İşçinin normal çalışma ücretinin sözleşmelerle haftalık 45 saatin altında belirlenmesi halinde, işçinin bu süreden fazla, ancak 45 saate kadar olan çalışmaları, fazla sürelerle çalışma olarak adlandırılır (İş K. 41/3.). Bu şekilde fazla saatlerde çalışma halinde normal çalışma saat ücreti yüzde yirmibeş yükseltilerek ödenir.
4857 sayılı İş Kanunu işçiye isterse ücreti yerine serbest zaman kullanma hakkı tanımıştır. Bu süre, fazla çalışma için her saat karşılığı 1 saat 30 dakika, fazla süreli çalışmada ise 1 saat 15 dakika olarak belirlenmiştir. Bu sürelerin de sözleşmelerle attırılması mümkündür.
Fazla çalışmanın belirlenmesinde 4857 sayılı İş Kanununun 68. maddesi uyarınca ara dinlenme sürelerinin dikkate alınması gerekir.
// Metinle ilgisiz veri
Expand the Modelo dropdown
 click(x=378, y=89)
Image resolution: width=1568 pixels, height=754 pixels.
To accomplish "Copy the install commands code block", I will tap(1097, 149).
Parça başına veya yapılan iş tutarına göre ücret ödenen işlerde, fazla çalışma süresince işçinin ürettiği parça veya iş tutarının hesaplanmasında zorluk çekilmeyen hallerde, her bir fazla saat içinde yapılan parçayı veya iş tutarını karşılayan ücret esas alınarak fazla çalışma veya fazla sürelerle çalışma ücreti hesaplanır. Bu usulün uygulanmasında zorluk çekilen hallerde, parça başına veya yapılan iş tutarına ait ödeme döneminde meydana getirilen parça veya iş tutarları, o dönem içinde çalışılmış olan normal ve fazla çalışma saatleri sayısına bölünerek bir saate düşen parça veya iş tutarı bulunur. Bu şekilde bulunan
bir saatlik parça veya iş tutarına düşecek bir saatlik normal ücretin yüzde elli fazlası fazla çalışma ücreti, yüzde yirmibeş fazlası ise fazla sürelerle çalışma ücretidir. İşçinin parça başı ücreti içinde zamsız kısmı ödenmiş olmakla, fazla çalışma ücreti sadece yüzde elli zam miktarına göre belirlenmelidir.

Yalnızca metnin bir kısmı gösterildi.